Ingredients
4 servings
- •1 teaspoon Schwartz ground cinnamon
- •1 teaspoon Schwartz paprika
- •1 teaspoon ground coriander
- •1 teaspoon black pepper
- •1 teaspoon cumin
- •1 teaspoon salt
- •3 lb chicken thighs
- •4 tablespoons olive oil, divided
- •1 lb baby potato, quartered
- •1 cup cherry tomato, halved
- •½ cup shallot, chopped
- •10 dried apricots, roughly chopped
- •salt
- •black pepper
- •1 lemon, sliced
- •1 tablespoon fresh parsley, chopped
- •¼ cup almond, silvered, toasted
Instructions
- Preheat oven to 190ºC (375ºF).
- Place all of the ingredients for the spice rub in a small bowl and mix to combine.
- Place chicken thighs in a large bowl and coat with the spice rub.
- Heat a very large cast iron skillet and drizzle in 2 tablespoons of olive oil. 5. Place seasoned chicken thighs skin-side down and cook until the skin is brown and crispy, about 4–5 minutes. Then flip the thighs over and brown the other side for 4 minutes. Remove chicken from the pan.

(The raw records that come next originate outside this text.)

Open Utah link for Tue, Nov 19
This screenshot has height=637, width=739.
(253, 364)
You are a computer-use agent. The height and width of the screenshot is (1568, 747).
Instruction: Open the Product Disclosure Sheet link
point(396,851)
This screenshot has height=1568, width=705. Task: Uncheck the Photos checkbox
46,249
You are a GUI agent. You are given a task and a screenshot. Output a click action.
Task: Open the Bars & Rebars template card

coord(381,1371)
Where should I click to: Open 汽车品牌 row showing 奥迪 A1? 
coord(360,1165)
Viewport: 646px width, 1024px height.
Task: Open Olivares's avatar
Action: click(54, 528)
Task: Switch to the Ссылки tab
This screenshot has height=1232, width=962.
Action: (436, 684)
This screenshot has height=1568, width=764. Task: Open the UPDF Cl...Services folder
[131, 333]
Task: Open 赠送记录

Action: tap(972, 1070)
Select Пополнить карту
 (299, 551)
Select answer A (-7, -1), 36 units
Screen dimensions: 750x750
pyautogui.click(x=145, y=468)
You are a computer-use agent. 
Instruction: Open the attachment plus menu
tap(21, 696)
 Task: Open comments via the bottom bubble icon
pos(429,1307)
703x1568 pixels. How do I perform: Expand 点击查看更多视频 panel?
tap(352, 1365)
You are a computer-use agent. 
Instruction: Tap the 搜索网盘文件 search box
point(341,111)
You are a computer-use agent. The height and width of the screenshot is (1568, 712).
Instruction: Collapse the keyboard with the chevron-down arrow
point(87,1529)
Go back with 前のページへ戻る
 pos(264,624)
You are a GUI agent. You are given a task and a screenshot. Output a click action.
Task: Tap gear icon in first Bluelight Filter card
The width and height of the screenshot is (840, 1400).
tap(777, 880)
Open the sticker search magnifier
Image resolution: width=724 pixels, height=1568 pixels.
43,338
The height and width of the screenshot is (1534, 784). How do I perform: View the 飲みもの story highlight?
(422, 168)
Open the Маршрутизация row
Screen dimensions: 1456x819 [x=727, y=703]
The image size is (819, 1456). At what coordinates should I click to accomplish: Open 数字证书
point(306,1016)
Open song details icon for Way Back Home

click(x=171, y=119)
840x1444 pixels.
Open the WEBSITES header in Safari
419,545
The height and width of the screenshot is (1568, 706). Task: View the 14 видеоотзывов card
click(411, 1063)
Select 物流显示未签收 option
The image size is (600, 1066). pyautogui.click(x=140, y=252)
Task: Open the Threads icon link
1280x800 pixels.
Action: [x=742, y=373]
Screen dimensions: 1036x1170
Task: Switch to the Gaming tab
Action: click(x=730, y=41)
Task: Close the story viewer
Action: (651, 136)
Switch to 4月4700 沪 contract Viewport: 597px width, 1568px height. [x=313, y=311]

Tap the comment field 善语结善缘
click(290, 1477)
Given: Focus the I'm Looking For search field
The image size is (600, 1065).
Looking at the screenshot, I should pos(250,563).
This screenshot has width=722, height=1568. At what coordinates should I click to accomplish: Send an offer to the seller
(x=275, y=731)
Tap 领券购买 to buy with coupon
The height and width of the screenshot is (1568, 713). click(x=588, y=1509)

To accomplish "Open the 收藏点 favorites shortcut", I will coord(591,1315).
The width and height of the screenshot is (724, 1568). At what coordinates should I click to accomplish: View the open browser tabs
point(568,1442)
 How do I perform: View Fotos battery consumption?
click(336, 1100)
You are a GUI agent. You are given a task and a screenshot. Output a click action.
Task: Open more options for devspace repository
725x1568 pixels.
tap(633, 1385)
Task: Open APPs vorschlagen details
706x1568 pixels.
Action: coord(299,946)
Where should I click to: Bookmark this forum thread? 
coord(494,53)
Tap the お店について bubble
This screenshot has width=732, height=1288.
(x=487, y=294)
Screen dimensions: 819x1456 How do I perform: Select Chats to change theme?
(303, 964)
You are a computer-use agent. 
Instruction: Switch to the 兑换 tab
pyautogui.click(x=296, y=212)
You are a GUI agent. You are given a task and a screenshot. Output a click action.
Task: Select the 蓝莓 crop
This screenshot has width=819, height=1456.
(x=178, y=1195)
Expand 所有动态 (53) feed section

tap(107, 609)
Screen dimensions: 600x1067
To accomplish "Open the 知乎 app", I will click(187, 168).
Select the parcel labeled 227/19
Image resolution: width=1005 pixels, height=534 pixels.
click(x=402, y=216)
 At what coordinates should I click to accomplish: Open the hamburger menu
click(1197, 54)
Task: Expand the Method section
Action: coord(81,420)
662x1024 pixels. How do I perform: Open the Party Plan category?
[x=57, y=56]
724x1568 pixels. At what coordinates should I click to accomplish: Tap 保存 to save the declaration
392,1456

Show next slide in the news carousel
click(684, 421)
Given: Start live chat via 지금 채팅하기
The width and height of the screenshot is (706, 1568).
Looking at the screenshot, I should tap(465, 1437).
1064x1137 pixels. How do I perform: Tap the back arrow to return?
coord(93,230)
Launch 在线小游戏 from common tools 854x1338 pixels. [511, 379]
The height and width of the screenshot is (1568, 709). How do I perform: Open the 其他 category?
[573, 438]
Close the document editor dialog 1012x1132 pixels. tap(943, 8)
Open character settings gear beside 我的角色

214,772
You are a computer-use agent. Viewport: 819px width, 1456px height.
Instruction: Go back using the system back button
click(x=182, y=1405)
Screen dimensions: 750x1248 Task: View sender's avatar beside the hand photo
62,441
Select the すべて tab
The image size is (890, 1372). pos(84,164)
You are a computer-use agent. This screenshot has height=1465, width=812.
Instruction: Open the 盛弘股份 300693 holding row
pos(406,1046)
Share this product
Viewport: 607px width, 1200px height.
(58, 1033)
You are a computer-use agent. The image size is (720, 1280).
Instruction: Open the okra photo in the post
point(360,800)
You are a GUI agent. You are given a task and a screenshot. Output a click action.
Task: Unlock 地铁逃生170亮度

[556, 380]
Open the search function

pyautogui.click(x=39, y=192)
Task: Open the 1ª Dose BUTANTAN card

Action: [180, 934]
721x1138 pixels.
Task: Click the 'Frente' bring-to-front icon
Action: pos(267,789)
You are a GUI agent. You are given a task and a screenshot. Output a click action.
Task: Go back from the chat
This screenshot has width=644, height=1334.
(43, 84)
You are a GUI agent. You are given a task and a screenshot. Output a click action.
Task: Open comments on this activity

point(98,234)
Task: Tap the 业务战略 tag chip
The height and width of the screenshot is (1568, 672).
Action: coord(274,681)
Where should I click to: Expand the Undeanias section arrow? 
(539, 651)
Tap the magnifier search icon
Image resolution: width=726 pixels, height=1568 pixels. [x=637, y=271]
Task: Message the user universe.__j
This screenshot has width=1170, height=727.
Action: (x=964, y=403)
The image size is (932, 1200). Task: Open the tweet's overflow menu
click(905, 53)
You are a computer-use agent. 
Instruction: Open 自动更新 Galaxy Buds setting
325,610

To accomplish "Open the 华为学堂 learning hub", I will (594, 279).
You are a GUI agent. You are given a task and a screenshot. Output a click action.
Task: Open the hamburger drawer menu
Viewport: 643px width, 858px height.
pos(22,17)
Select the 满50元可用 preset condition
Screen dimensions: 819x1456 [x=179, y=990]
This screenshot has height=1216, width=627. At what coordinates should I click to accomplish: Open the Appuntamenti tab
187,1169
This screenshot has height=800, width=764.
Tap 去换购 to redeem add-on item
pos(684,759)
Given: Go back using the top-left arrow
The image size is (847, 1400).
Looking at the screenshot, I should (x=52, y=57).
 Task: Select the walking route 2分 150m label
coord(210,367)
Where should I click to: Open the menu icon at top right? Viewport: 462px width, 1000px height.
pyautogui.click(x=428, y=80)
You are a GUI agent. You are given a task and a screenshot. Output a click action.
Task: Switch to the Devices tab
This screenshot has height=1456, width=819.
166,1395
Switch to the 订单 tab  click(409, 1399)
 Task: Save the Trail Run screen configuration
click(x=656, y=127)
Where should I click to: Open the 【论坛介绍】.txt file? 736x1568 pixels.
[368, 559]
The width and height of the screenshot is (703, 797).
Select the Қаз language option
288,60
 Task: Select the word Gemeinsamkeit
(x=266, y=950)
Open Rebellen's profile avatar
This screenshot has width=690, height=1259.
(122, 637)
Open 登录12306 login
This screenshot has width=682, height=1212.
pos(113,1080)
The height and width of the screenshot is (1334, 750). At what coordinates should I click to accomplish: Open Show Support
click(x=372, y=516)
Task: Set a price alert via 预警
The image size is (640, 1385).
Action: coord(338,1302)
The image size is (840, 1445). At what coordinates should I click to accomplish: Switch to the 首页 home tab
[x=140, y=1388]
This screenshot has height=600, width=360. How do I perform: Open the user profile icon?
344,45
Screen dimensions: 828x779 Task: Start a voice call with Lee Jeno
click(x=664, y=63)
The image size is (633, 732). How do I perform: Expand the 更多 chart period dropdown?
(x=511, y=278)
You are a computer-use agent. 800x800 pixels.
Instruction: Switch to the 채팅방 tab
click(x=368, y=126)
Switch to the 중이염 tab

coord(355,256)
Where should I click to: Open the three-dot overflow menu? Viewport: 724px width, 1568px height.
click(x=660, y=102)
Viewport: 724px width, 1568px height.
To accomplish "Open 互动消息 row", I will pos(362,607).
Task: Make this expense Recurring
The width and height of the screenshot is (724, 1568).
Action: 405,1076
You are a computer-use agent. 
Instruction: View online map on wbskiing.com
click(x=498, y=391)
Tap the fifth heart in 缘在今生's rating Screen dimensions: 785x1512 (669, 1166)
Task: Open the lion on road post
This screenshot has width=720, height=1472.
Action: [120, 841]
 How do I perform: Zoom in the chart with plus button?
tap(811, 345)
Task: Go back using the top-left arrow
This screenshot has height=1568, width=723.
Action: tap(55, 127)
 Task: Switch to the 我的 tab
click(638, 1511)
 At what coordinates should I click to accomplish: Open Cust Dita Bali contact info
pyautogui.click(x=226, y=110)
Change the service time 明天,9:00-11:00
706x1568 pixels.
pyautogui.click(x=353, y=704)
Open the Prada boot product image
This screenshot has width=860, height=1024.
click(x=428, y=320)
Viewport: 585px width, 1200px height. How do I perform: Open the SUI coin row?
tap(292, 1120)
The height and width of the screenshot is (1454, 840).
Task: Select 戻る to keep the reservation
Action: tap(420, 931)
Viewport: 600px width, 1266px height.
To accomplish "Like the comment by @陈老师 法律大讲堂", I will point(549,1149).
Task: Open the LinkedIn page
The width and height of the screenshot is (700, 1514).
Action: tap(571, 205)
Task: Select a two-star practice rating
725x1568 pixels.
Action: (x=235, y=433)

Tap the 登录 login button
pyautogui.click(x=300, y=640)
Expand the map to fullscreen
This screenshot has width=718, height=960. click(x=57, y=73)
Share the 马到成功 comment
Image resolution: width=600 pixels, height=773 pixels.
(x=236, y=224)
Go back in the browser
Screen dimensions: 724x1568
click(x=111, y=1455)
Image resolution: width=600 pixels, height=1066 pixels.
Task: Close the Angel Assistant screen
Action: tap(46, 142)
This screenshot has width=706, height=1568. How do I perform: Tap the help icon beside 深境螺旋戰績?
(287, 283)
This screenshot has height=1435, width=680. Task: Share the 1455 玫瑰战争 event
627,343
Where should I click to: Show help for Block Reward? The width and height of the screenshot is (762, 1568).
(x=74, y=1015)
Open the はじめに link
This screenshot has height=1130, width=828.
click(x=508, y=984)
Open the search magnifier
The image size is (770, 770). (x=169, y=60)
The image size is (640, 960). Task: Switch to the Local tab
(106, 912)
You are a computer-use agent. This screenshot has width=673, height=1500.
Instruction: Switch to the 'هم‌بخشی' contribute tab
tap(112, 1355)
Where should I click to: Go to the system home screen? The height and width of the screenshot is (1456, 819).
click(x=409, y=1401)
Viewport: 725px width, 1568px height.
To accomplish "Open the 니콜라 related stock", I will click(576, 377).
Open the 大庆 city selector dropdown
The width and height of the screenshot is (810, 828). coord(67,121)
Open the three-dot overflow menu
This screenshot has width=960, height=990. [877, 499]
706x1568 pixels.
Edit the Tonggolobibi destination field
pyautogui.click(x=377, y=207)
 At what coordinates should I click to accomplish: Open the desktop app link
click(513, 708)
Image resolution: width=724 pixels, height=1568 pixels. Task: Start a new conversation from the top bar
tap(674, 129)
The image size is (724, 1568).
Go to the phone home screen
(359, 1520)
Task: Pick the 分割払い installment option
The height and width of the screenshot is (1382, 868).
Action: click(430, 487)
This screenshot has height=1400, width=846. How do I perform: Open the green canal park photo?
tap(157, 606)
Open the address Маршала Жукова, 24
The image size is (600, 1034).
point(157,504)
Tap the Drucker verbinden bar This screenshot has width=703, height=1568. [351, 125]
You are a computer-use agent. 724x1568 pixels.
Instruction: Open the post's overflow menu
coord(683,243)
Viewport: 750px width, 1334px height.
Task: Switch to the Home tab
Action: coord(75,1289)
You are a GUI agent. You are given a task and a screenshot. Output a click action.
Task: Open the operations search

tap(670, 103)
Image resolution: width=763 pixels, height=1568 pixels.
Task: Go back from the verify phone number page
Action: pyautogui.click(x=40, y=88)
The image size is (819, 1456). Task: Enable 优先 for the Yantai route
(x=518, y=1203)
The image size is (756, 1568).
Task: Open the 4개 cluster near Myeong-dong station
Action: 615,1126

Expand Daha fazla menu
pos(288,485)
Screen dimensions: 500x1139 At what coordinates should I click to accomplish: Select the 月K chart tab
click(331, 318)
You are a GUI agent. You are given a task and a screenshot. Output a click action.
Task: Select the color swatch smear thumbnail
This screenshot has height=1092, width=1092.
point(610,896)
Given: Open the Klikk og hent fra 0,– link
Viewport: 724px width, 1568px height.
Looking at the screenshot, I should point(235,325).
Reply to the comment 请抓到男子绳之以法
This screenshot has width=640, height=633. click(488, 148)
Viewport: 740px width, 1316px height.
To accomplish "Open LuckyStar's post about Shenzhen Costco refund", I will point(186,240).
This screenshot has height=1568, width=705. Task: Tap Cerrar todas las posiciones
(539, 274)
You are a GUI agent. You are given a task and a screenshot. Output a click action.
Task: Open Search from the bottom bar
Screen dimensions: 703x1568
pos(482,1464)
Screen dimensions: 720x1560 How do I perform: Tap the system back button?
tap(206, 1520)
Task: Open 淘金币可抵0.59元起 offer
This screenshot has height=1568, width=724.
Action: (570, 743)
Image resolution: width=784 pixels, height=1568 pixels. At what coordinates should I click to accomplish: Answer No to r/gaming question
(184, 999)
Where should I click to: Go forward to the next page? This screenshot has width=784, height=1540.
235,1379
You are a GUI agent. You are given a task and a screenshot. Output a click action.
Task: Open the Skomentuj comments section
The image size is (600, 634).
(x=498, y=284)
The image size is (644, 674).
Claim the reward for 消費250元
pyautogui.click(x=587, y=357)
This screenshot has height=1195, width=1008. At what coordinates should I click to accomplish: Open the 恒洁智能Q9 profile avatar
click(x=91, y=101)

- In a large bowl, add baby potatoes, cherry tomatoes, shallots, and apricots. Drizzle with the remaining 2 tablespoons of olive oil and season to taste with salt and pepper. Mix until evenly coated.
- Place the vegetables into the bottom of the tagine and arrange the chicken, skin-side up, around the top, wedging a slice of lemon between each piece of chicken.
- Place the lid on the tagine and place in the oven for 1 hour and 40 minutes, or until chicken is 165ºF (75ºC) and falls off the bone.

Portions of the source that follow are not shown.